Außerdem Geiselnahme in Pariser Konzerthalle

Außerdem meldete die Polizei eine Geiselnahme in der Konzerthalle Bataclan, in dem ein Heavy-Metal-Konzert veranstaltet wurde. Es war unklar, was sich hinter den Türen abspielte. Es gab das Gerücht, schwarz gekleidete Männer ohne Maskierung hätten um sich geschossen. Die Rede war von bis zu 100 Geiseln.

Die Lage in Paris war unübersichtlich, es gab viele Gerüchte, viele widersprüchliche, unbestätigte Berichte. Angeblich seien auch in einer Redaktion Schüsse gefallen.

Die Paris-Korrespondentin der ARD berichtete in einer Tagesschau-Sondersendung, die Bewohner der Hauptstadt seien paralysiert. Die Stadt sei voller Blaulicht. Menschen seien orientierungslos, aufgebracht. Ein ARD-Reporter sagte um 0.20 Uhr, die aktuelle Situation in Paris empfinde er noch heftiger als bei den Anschlägen auf die Redaktion des Satiremagazins Charlie Hebdo.

Freunde eines deutschen Fußball-Fans warnen: Nimm' nicht die U-Bahn!

Nach dem Länderspiel erzählte ein deutscher Zuschauer, dass er ratlos sei. Französische Freunde, bei denen er übernachten wollte, hätten ihn am Telefon gewarnt, er solle auf keinen Fall die Metro (die Pariser U-Bahn) nehmen. Danach brach das Handynetz zusammen, die Menschen auf der Straße gerieten in Panik.

ZDF heute twitterte das, was die Verwaltung der französischen Hauptstadt zuvor getwittert hatte:  dass alle Menschen in Paris nach Hause gehen sollten.

Francois Hollande nennt die schrecklichen Ereignisse Terroranschläge

Als die erste Eilmeldung am Abend kam, hatte Frankreichs Präsident Francois Hollande das Fußballstadion verlassen, in dem die Deutsche National-Elf gegen Frankreich spielte. Kurzzeitig durfte keiner der Zuschauer das Stadion verlassen. Danach wurden die Tore wieder geöffnet.

Hollande hat sofort einen Krisenstab einberufen. Er sagte im französischen Fernsehen (BFMTV), es sei unklar, wer die Terroristen seien.

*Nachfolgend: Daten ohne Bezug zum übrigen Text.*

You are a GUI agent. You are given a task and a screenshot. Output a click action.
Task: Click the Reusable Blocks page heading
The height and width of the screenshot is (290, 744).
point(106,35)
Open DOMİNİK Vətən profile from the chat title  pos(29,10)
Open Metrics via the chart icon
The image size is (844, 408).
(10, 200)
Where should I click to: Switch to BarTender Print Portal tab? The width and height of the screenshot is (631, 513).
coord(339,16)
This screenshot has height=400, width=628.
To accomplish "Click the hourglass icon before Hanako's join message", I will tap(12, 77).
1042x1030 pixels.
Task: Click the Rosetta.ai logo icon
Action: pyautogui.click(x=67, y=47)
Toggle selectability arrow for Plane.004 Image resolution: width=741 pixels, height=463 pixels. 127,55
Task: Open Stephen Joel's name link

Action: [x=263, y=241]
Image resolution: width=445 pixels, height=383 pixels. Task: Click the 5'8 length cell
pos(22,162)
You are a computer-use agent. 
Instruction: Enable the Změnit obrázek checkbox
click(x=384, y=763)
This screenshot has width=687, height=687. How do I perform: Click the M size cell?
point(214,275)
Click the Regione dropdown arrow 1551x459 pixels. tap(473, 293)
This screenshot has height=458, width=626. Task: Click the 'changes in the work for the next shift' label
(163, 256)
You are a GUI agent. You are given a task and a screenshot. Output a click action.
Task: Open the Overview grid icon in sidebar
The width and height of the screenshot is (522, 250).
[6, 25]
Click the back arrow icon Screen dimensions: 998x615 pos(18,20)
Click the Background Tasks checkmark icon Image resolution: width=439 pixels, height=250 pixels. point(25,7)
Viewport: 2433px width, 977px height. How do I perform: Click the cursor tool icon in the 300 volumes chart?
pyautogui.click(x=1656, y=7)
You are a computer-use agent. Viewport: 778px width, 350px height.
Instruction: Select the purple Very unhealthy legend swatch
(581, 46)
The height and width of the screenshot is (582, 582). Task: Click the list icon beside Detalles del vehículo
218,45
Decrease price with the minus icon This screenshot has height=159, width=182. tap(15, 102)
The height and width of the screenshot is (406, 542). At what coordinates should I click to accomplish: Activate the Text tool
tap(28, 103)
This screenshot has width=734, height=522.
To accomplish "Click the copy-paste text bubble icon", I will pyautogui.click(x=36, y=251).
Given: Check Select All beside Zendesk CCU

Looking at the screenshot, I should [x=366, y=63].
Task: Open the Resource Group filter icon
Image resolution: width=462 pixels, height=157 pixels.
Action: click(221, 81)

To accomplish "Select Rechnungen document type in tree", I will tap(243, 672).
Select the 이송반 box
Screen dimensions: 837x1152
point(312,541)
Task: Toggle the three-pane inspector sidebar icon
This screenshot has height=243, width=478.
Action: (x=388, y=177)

Er habe alle Kräfte mobilisiert und um militärische Verstärkung gebeten.

Frank-Walter Steinmeier entsetzt über Angriffe in Paris

Deutschlands Außenminister Frank-Walter Steinmeier (SPD) hat sich entsetzt über die Attacken von Paris geäußert. Er sei erschüttert über die Ereignisse, twitterte das Auswärtige Amt am Freitagabend. Steinmeier wurde mit den Worten zitiert: „Wir stehen an der Seite Frankreichs!“. Steinmeier war am Abend mit Frankreichs Staatspräsident François Hollande als Zuschauer bei dem Fußball-Länderspiel der deutschen Mannschaft gegen Frankreich im Stade de France.

Der britische Premierminister David Cameron sagte, Großbritannien werde tun, „was immer wir tun können, um zu helfen“. Auch US-Präsident Barack Obama äußerte sich erschüttert, er sprach wie Hollande von Terrorangriffen. Frankreich habe sein "9/11" erlebt.

Freitagmittag gab es Bombendrohung im Hotel des DFB-Teams

Das Pariser Hotel, in dem die Deutsche Nationalmannschaft übernachtet hatte, musste wegen einer Bombendrohung am Freitagmittag geräumt werden. Doch die Polizei konnte am Mittag Entwarnung geben.